**Problem**
Print the line containing "Where should I click to: Tap" and each line after it through the end of the material below, exactly as it appears, but skip the pictures.

**Recorded information**
=======
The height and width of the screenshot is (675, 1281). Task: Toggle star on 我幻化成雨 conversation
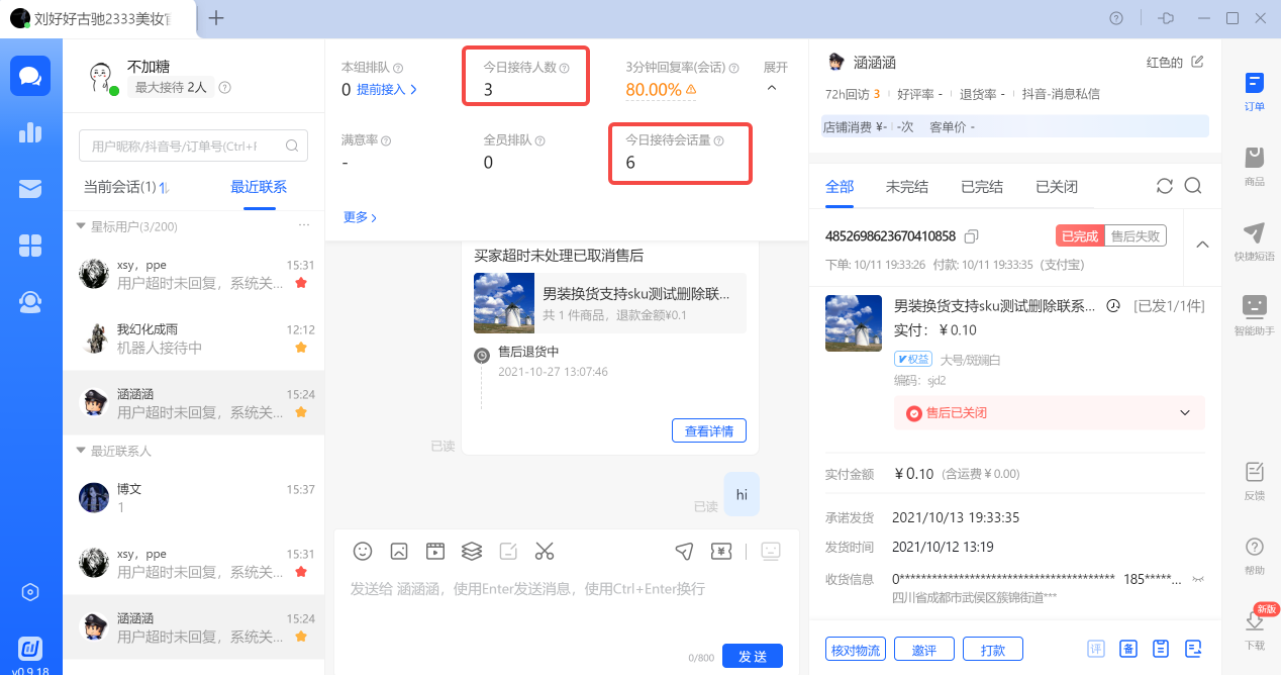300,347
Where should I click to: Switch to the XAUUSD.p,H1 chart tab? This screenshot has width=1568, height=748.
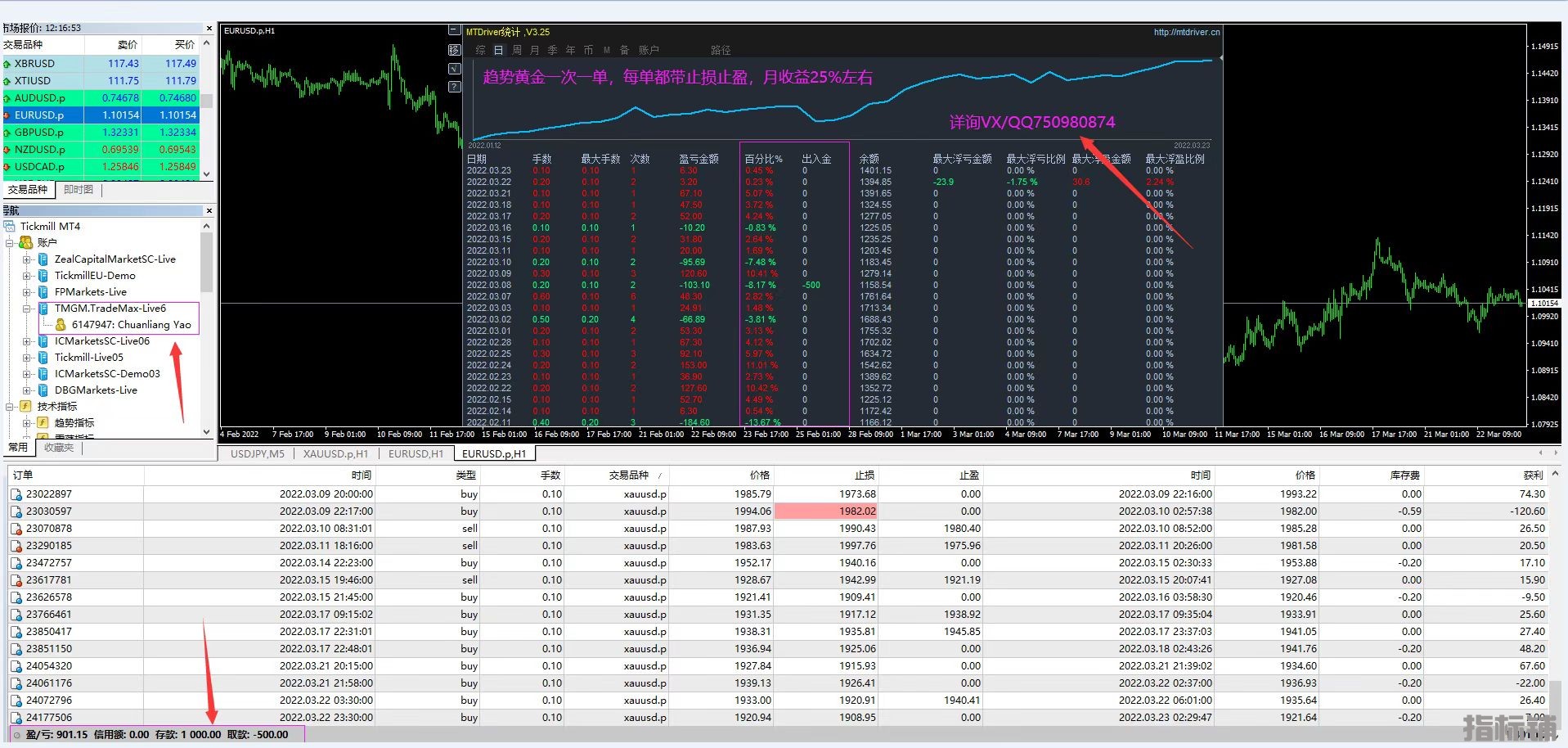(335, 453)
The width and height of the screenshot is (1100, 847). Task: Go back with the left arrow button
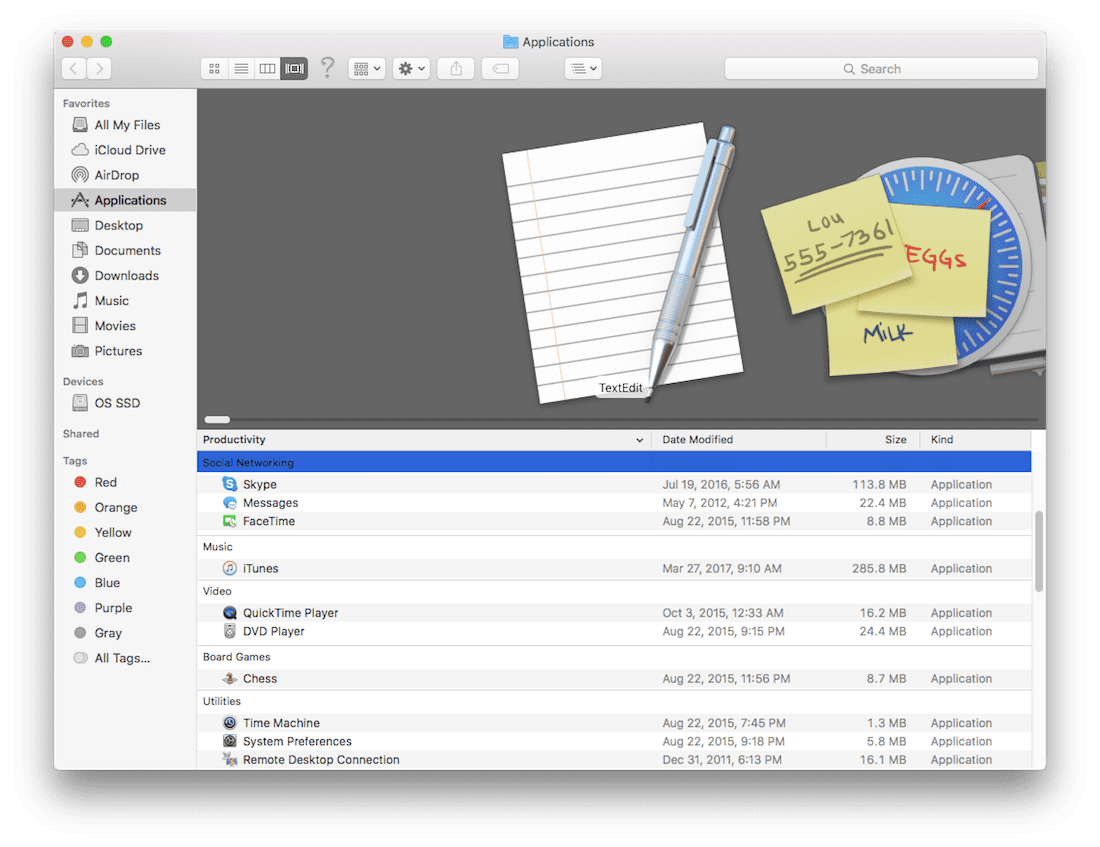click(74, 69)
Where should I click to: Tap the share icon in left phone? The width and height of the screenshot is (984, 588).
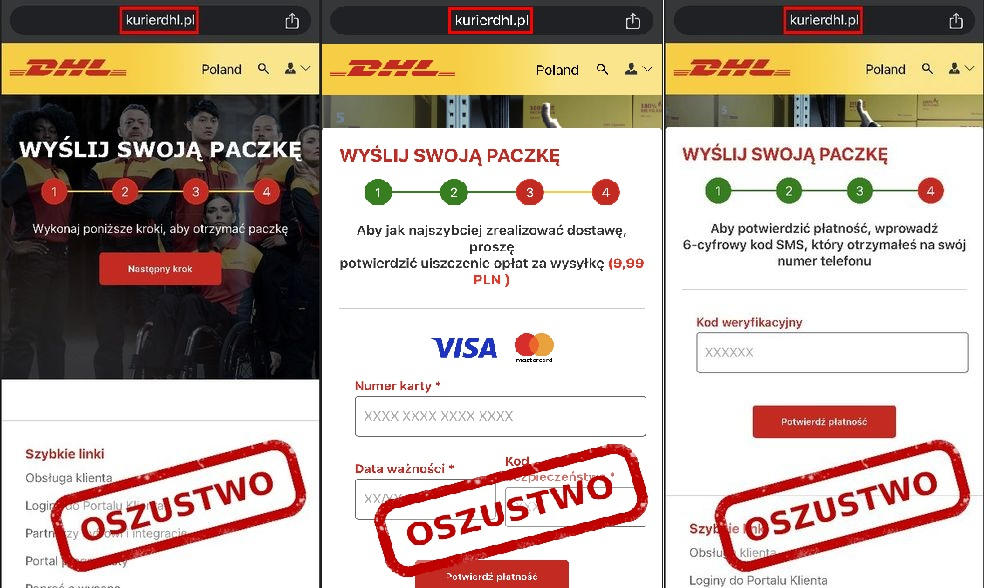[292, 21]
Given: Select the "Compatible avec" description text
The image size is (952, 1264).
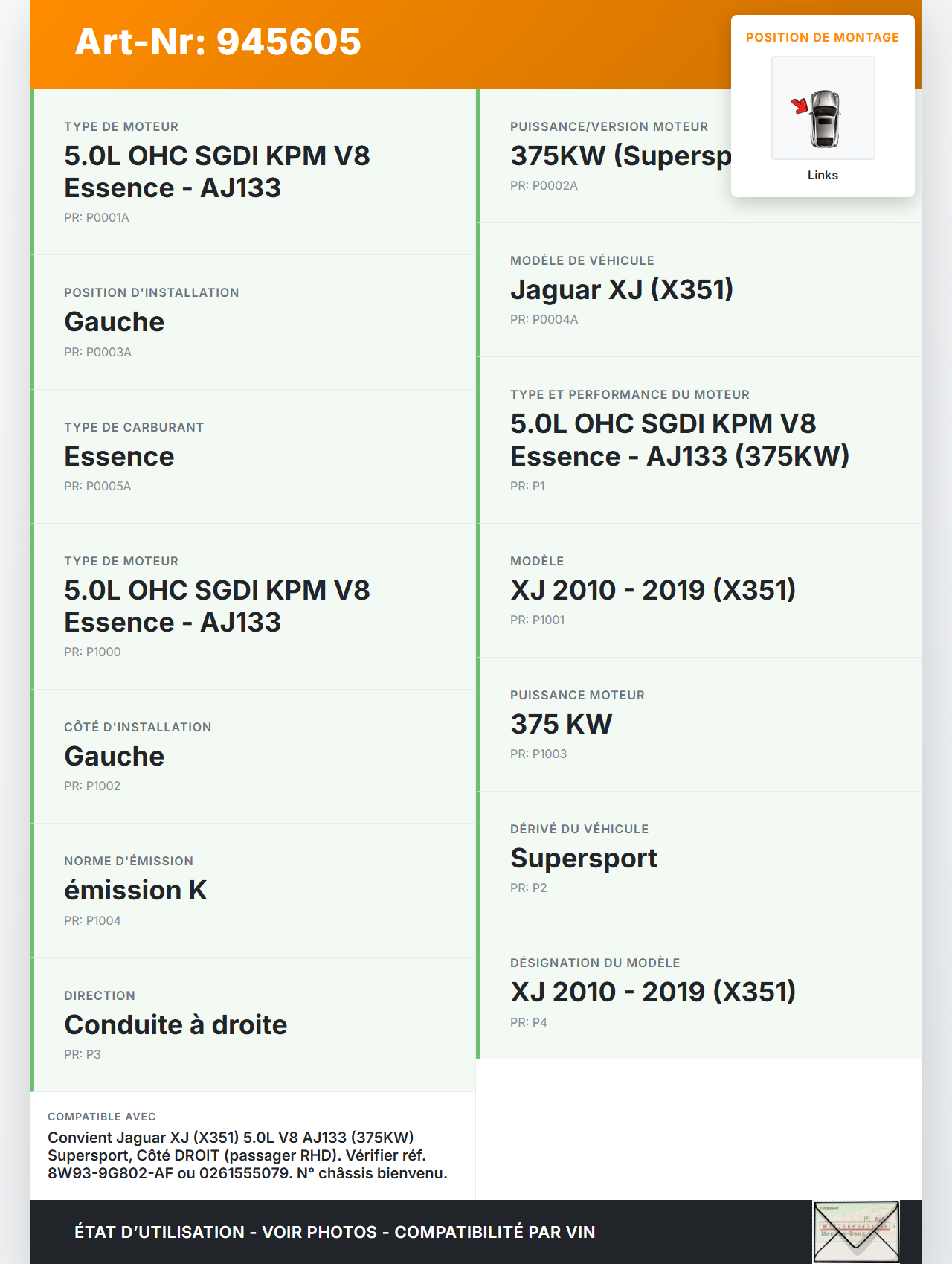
=======
**Solution to this task**
Where should I click to: Tap the share icon in left phone? The width and height of the screenshot is (984, 588).
[292, 21]
Given: Select the "Compatible avec" description text
The image size is (952, 1264).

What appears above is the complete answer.